** WORK TO COMPLETE **
Among the entries below, find the line with "Repair Services (73, 1012)", then quote it and each following line up to and including the line with "جبس بورد اسقف (72, 1147)", and nothing else.

** MATERIAL PROVIDED **
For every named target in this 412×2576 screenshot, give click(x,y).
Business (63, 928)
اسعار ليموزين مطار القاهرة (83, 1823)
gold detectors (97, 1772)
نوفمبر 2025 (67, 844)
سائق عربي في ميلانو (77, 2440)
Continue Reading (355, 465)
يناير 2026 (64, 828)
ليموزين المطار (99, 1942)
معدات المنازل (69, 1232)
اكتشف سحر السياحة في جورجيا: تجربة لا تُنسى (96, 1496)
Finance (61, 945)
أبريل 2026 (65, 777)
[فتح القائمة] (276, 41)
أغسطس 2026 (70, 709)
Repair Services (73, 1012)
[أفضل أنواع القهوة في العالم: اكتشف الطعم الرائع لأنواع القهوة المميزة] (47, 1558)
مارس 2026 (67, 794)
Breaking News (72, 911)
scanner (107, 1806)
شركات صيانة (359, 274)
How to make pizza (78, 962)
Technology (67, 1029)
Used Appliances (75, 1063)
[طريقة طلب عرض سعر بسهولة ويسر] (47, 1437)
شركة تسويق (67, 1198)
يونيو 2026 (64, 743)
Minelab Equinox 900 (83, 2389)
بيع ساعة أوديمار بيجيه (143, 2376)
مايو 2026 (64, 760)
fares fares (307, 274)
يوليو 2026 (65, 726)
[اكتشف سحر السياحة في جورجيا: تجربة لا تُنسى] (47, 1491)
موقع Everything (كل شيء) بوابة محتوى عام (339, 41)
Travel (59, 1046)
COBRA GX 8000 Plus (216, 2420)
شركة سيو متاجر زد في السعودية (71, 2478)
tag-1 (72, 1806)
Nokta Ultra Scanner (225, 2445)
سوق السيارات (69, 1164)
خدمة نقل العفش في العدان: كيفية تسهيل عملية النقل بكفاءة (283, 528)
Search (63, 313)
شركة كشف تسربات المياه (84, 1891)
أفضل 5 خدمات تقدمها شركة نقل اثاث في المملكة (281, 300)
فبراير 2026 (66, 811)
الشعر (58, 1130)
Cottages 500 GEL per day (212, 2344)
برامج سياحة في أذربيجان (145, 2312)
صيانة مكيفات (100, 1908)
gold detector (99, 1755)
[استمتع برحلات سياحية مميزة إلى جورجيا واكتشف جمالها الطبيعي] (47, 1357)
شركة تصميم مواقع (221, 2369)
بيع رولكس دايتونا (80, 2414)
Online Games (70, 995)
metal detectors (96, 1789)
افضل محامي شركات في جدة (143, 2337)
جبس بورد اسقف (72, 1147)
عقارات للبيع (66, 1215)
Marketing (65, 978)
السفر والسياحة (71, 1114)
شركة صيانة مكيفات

** FINAL ANSWER **
Repair Services (73, 1012)
[أفضل أنواع القهوة في العالم: اكتشف الطعم الرائع لأنواع القهوة المميزة] (47, 1558)
مارس 2026 (67, 794)
Breaking News (72, 911)
scanner (107, 1806)
شركات صيانة (359, 274)
How to make pizza (78, 962)
Technology (67, 1029)
Used Appliances (75, 1063)
[طريقة طلب عرض سعر بسهولة ويسر] (47, 1437)
شركة تسويق (67, 1198)
يونيو 2026 (64, 743)
Minelab Equinox 900 (83, 2389)
بيع ساعة أوديمار بيجيه (143, 2376)
مايو 2026 (64, 760)
fares fares (307, 274)
يوليو 2026 (65, 726)
[اكتشف سحر السياحة في جورجيا: تجربة لا تُنسى] (47, 1491)
موقع Everything (كل شيء) بوابة محتوى عام (339, 41)
Travel (59, 1046)
COBRA GX 8000 Plus (216, 2420)
شركة سيو متاجر زد في السعودية (71, 2478)
tag-1 (72, 1806)
Nokta Ultra Scanner (225, 2445)
سوق السيارات (69, 1164)
خدمة نقل العفش في العدان: كيفية تسهيل عملية النقل بكفاءة (283, 528)
Search (63, 313)
شركة كشف تسربات المياه (84, 1891)
أفضل 5 خدمات تقدمها شركة نقل اثاث في المملكة (281, 300)
فبراير 2026 (66, 811)
الشعر (58, 1130)
Cottages 500 GEL per day (212, 2344)
برامج سياحة في أذربيجان (145, 2312)
صيانة مكيفات (100, 1908)
gold detector (99, 1755)
[استمتع برحلات سياحية مميزة إلى جورجيا واكتشف جمالها الطبيعي] (47, 1357)
شركة تصميم مواقع (221, 2369)
بيع رولكس دايتونا (80, 2414)
Online Games (70, 995)
metal detectors (96, 1789)
افضل محامي شركات في جدة (143, 2337)
جبس بورد اسقف (72, 1147)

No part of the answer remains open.